Metoda łańcuchowej reakcji polimerazy  (PCR) została opracowana na początku lat. 80 XX wieku, szybko stała się jedną z najważniejszych technik biologii molekularnej.  Istotą łańcuchowej reakcji polimerazy jest specyficzna amplifikacja (powielanie) wybranych odcinków DNA. W efekcie uzyskuje się dużą liczbę kopii interesującego fragmentu, potrzebną do dalszych badań. Dzięki technice PCR możemy w krótkim czasie otrzymać miliardy kopii określonej sekwencji DNA

Składniki mieszaniny reakcyjnej:

  1. Fragment DNA który chcemy powielić – matryca
  2. Krótkie fragmenty DNA, które są komplementarne do sekwencji okalającej powielany fragment – startery
  3. Substraty, służące do syntezy powielanego DNA –  trójfosforany deoksynukleotydów (dNTP)
  4. Termostabilna polimeraza DNA – enzym katalizujący reakcję,
  5. Bufor, który zapewnia odpowiednie pH reakcji.

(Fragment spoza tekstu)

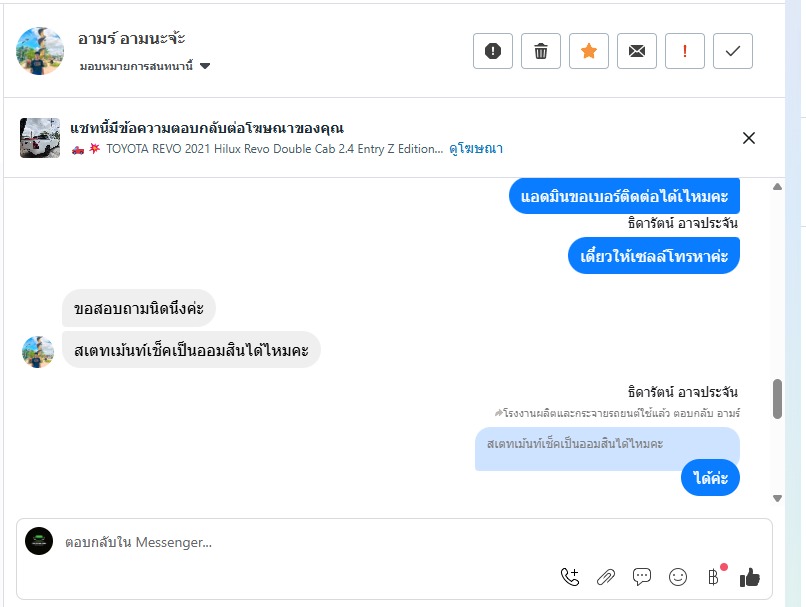This screenshot has width=806, height=607.
Task: Click the phone call request icon
Action: point(570,576)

Składniki mieszaniny reakcyjnej umieszczane są w termocyklerze – urządzeniu, które zdolne jest do szybkich, cyklicznych zmian temperatury.

  1. Denaturacja – nici DNA rozłączają się pod wpływem temperatury (ok. 90 – 95ºC)
  2. Przyłączanie starterów – temperatura zależy od ich długości i sekwencji (ok. 45-70ºC)
  3. Wydłużanie – polimeraza dobudowuje komplementarną sekwencję (ok. 72ºC).